Tuesday, 19 March 2013

When Your Tweets are favourited.

Have you ever looked at your Twitter interactions, seen that a tweet you sent has been favourited and wondered WHY????

If you are a  comper, the answer's often easy. The person who favourited your competition entry may be the promoter, using favourites as an easy way to collect entries, or they may be another comper. Perhaps they are busy at the moment and are using it as a handy way to mark things to look at when they have more time, or they may be on their phone and saving it so they can enter from a computer.

People often use favouriting in a similar way to Facebook liking, too, just a way of letting you know that they have read your tweet. Or if you've said something important, witty or topical, maybe they feel they will want to refer back to it.

All these are uses of the favouriting mechanism that have been around for a long time. But recently a new phenomenon has spring up - random tweets being favourited  by complete strangers. Sometimes you may be mid way through a conversation with a friend when one of the tweets is favourited; there seems to be no pattern to it at all.  Why is this happening?

Well, the person - or more likely, bot - that has favourited your tweet simply wants to draw your attention to themselves. If you get favourited by a stranger, it's only natural to go and look at their profile. And what you'll usually find if you do is a user with few or no followers, few or no tweets, and a profile that consists of a photo of a scantily clad woman and a link to a dodgy website.

Some of them are more creative than that though. Last week I looked  at one that had no tweets, just a profile that said "I favourited your tweet to bring you here and help you to learn about the work of Our Lord."  It isn't clear to me just HOW a page with no tweets on it was going to do that - I think that day, God was moving in a particularly mysterious way.

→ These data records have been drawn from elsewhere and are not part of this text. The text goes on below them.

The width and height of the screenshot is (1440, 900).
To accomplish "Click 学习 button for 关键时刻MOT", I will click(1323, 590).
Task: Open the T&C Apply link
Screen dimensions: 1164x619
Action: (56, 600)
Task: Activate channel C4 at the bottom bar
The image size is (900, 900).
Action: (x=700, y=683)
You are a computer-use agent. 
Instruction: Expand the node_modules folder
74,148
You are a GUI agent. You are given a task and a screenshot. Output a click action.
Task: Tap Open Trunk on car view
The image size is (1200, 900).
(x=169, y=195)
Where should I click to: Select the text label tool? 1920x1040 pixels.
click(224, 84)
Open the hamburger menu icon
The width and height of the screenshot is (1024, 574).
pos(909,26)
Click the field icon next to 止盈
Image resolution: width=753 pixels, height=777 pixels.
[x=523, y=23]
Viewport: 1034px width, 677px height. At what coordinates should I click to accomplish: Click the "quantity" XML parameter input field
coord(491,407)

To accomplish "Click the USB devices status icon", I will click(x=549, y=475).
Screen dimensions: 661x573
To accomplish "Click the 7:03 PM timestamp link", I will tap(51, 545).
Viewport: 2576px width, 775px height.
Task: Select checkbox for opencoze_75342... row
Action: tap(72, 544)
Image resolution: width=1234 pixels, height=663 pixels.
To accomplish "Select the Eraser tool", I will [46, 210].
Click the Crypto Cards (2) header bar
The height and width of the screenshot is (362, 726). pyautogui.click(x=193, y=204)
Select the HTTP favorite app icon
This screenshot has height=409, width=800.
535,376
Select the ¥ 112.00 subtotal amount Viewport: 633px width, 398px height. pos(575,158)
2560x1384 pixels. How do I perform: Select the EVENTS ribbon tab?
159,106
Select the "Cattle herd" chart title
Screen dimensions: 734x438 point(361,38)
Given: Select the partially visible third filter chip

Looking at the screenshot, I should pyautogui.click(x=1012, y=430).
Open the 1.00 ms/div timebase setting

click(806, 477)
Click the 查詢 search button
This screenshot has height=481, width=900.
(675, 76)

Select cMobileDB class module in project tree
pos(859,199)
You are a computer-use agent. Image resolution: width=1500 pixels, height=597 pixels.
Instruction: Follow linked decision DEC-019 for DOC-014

But now there is a new reason that your tweets may be getting favourited. A new company called Flattr is actually PAYING people whose tweets are favourited - but only when they are favourited by other Flattr users. So the random favouriters may be just testing the water, to see if you have an account and are maybe prepared to favourite them back. It looks like an odd service, and I don't really see what's in it for the people who pay to be favourited, but time will tell and maybe in a year or two we'll all be Flattring!